# [Record excerpts]
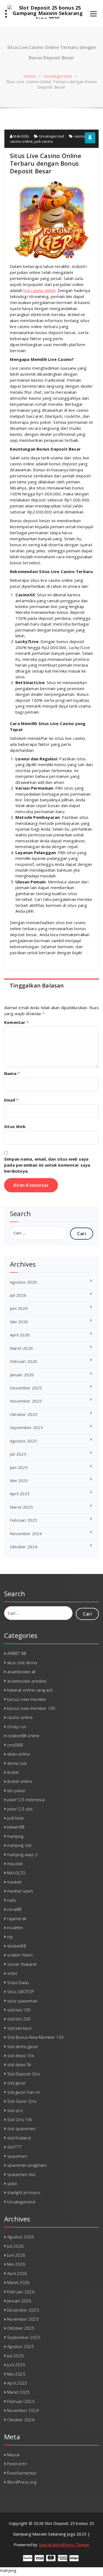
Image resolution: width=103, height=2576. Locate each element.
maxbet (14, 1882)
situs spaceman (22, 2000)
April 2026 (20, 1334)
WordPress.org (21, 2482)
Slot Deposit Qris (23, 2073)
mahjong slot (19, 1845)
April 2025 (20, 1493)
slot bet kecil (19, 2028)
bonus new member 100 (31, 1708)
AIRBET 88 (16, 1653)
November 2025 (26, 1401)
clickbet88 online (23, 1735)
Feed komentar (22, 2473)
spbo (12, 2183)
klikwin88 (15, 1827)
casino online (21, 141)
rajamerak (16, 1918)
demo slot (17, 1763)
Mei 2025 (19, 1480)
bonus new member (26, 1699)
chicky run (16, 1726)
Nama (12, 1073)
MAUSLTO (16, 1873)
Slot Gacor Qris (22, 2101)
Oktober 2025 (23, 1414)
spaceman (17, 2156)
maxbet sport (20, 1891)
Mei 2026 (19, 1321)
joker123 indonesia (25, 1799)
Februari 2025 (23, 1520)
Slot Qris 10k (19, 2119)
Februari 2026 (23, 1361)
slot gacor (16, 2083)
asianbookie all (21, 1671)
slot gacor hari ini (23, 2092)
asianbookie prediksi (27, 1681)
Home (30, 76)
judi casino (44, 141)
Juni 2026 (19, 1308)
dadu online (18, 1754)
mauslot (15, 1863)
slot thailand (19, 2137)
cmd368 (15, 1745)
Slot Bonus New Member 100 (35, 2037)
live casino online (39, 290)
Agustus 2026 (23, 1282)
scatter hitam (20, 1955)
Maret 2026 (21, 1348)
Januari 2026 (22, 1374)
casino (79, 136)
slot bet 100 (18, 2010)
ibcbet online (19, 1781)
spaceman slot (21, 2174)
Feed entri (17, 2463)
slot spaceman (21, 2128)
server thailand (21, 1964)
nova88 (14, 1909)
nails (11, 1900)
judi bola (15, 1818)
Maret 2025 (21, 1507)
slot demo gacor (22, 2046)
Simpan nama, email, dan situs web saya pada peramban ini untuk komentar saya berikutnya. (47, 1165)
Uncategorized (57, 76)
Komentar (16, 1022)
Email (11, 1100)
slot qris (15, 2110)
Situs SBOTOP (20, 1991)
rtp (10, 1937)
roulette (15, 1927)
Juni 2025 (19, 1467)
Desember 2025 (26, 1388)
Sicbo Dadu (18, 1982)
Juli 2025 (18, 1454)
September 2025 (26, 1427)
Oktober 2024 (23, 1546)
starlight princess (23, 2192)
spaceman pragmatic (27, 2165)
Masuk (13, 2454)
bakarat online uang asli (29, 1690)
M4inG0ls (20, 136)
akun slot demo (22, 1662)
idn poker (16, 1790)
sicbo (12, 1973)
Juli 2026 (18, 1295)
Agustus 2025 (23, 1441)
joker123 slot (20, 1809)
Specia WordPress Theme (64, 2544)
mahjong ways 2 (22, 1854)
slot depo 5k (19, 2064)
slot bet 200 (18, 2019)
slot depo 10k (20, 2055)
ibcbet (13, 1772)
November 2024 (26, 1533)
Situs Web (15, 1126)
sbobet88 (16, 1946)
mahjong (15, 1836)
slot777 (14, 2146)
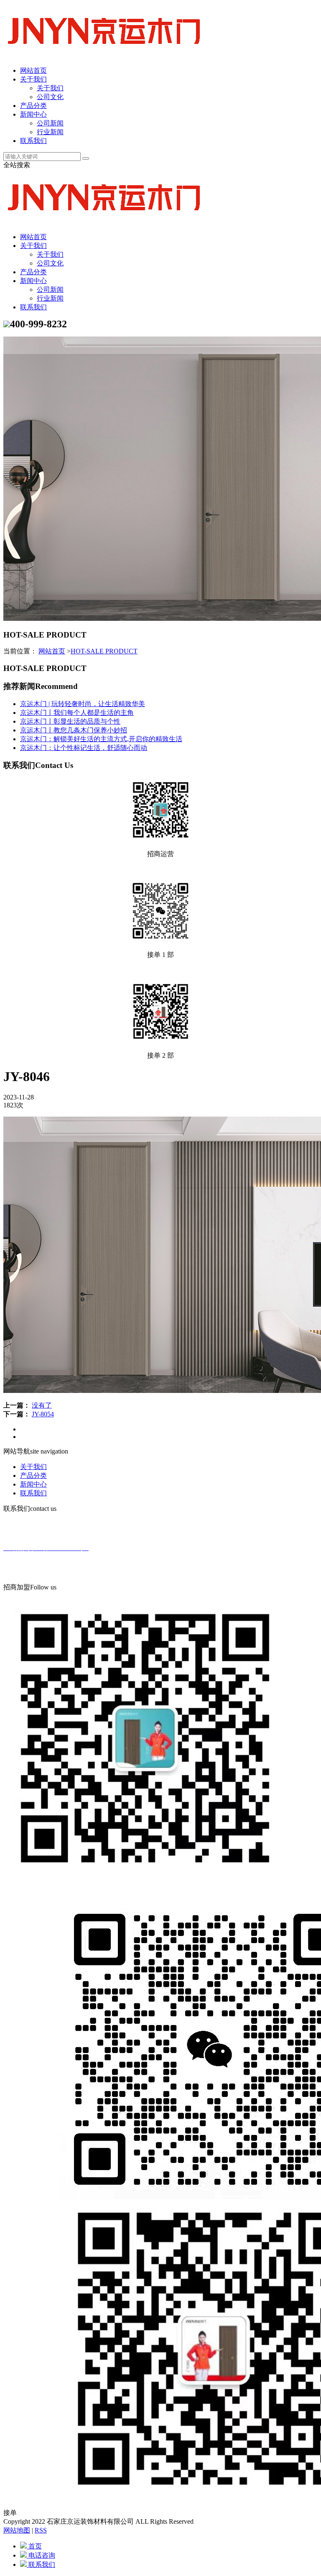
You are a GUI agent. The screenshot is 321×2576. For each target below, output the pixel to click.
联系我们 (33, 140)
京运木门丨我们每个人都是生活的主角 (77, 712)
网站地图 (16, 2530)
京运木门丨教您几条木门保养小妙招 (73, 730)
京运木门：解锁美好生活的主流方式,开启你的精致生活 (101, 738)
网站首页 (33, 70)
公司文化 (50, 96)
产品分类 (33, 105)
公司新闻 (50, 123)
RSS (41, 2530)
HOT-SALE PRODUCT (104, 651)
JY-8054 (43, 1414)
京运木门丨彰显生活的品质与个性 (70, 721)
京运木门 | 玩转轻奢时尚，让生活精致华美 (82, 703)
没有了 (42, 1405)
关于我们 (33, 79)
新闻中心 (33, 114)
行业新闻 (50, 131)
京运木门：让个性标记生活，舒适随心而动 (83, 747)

# [Work order]
Quote the lines of the listing above that run from the line with "公司文化 (50, 96)" through its last line, both included, and nothing else.

# [Solution to the problem]
公司文化 (50, 96)
产品分类 (33, 105)
公司新闻 (50, 123)
RSS (41, 2530)
HOT-SALE PRODUCT (104, 651)
JY-8054 (43, 1414)
京运木门丨彰显生活的品质与个性 (70, 721)
京运木门 | 玩转轻奢时尚，让生活精致华美 (82, 703)
没有了 (42, 1405)
关于我们 (33, 79)
新闻中心 (33, 114)
行业新闻 (50, 131)
京运木门：让个性标记生活，舒适随心而动 (83, 747)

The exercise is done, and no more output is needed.